▶ **Datos proporcionados**:
# # #
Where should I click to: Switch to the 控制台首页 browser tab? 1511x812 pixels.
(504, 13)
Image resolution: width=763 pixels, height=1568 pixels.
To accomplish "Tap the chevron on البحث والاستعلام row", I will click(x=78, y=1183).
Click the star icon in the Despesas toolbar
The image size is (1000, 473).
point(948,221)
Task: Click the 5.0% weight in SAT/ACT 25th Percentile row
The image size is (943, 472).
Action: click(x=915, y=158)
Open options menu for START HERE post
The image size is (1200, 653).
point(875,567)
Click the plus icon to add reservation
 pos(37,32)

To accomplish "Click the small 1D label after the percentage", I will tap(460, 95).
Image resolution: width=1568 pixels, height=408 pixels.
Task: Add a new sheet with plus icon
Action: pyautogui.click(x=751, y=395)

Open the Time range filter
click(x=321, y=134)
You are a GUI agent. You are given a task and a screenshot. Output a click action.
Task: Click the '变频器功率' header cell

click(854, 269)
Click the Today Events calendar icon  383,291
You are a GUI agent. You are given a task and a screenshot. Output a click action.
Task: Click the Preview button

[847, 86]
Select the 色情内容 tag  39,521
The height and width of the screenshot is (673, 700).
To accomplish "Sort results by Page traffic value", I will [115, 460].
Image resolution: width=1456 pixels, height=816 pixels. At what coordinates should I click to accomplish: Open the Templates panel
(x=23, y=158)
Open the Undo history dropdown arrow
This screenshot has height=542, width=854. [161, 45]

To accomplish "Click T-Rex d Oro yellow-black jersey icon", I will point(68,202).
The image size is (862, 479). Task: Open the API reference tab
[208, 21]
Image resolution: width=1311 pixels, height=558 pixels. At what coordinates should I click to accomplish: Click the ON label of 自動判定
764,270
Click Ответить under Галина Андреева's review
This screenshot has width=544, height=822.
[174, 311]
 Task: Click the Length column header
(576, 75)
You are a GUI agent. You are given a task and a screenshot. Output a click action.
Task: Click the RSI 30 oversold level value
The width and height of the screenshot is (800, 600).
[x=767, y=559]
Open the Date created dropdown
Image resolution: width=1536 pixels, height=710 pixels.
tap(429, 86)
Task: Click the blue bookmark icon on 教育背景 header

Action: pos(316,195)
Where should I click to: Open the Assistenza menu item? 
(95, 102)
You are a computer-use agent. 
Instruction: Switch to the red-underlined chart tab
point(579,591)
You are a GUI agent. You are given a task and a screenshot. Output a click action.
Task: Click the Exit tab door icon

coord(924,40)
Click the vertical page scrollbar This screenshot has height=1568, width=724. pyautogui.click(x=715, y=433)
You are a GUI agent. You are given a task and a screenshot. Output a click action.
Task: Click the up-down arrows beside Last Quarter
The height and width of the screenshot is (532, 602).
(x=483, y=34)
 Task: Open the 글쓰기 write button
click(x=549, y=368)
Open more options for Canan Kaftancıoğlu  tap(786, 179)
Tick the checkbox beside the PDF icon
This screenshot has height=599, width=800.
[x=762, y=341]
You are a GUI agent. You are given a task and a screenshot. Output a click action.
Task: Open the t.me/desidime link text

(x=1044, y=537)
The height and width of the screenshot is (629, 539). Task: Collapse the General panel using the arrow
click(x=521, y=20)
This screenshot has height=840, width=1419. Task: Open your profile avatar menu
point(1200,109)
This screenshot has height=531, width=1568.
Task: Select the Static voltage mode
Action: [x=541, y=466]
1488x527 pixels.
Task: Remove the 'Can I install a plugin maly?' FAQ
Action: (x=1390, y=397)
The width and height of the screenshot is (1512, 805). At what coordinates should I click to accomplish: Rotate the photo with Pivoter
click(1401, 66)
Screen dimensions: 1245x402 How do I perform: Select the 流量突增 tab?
# # #
Reescribe todas las líneas de arriba reemplazando "Preview" por "Vista previa", sin tocar nada más.

Where should I click to: Switch to the 控制台首页 browser tab? 1511x812 pixels.
(504, 13)
Image resolution: width=763 pixels, height=1568 pixels.
To accomplish "Tap the chevron on البحث والاستعلام row", I will click(x=78, y=1183).
Click the star icon in the Despesas toolbar
The image size is (1000, 473).
point(948,221)
Task: Click the 5.0% weight in SAT/ACT 25th Percentile row
The image size is (943, 472).
Action: click(x=915, y=158)
Open options menu for START HERE post
The image size is (1200, 653).
point(875,567)
Click the plus icon to add reservation
 pos(37,32)

To accomplish "Click the small 1D label after the percentage", I will tap(460, 95).
Image resolution: width=1568 pixels, height=408 pixels.
Task: Add a new sheet with plus icon
Action: pyautogui.click(x=751, y=395)

Open the Time range filter
click(x=321, y=134)
You are a GUI agent. You are given a task and a screenshot. Output a click action.
Task: Click the '变频器功率' header cell

click(854, 269)
Click the Today Events calendar icon  383,291
You are a GUI agent. You are given a task and a screenshot. Output a click action.
Task: Click the Vista previa button

[847, 86]
Select the 色情内容 tag  39,521
The height and width of the screenshot is (673, 700).
To accomplish "Sort results by Page traffic value", I will [115, 460].
Image resolution: width=1456 pixels, height=816 pixels. At what coordinates should I click to accomplish: Open the Templates panel
(x=23, y=158)
Open the Undo history dropdown arrow
This screenshot has height=542, width=854. [161, 45]

To accomplish "Click T-Rex d Oro yellow-black jersey icon", I will point(68,202).
The image size is (862, 479). Task: Open the API reference tab
[208, 21]
Image resolution: width=1311 pixels, height=558 pixels. At what coordinates should I click to accomplish: Click the ON label of 自動判定
764,270
Click Ответить under Галина Андреева's review
This screenshot has width=544, height=822.
[174, 311]
 Task: Click the Length column header
(576, 75)
You are a GUI agent. You are given a task and a screenshot. Output a click action.
Task: Click the RSI 30 oversold level value
The width and height of the screenshot is (800, 600).
[x=767, y=559]
Open the Date created dropdown
Image resolution: width=1536 pixels, height=710 pixels.
tap(429, 86)
Task: Click the blue bookmark icon on 教育背景 header

Action: pos(316,195)
Where should I click to: Open the Assistenza menu item? 
(95, 102)
You are a computer-use agent. 
Instruction: Switch to the red-underlined chart tab
point(579,591)
You are a GUI agent. You are given a task and a screenshot. Output a click action.
Task: Click the Exit tab door icon

coord(924,40)
Click the vertical page scrollbar This screenshot has height=1568, width=724. pyautogui.click(x=715, y=433)
You are a GUI agent. You are given a task and a screenshot. Output a click action.
Task: Click the up-down arrows beside Last Quarter
The height and width of the screenshot is (532, 602).
(x=483, y=34)
 Task: Open the 글쓰기 write button
click(x=549, y=368)
Open more options for Canan Kaftancıoğlu  tap(786, 179)
Tick the checkbox beside the PDF icon
This screenshot has height=599, width=800.
[x=762, y=341]
You are a GUI agent. You are given a task and a screenshot. Output a click action.
Task: Open the t.me/desidime link text

(x=1044, y=537)
The height and width of the screenshot is (629, 539). Task: Collapse the General panel using the arrow
click(x=521, y=20)
This screenshot has height=840, width=1419. Task: Open your profile avatar menu
point(1200,109)
This screenshot has height=531, width=1568.
Task: Select the Static voltage mode
Action: [x=541, y=466]
1488x527 pixels.
Task: Remove the 'Can I install a plugin maly?' FAQ
Action: (x=1390, y=397)
The width and height of the screenshot is (1512, 805). At what coordinates should I click to accomplish: Rotate the photo with Pivoter
click(1401, 66)
Screen dimensions: 1245x402 How do I perform: Select the 流量突增 tab?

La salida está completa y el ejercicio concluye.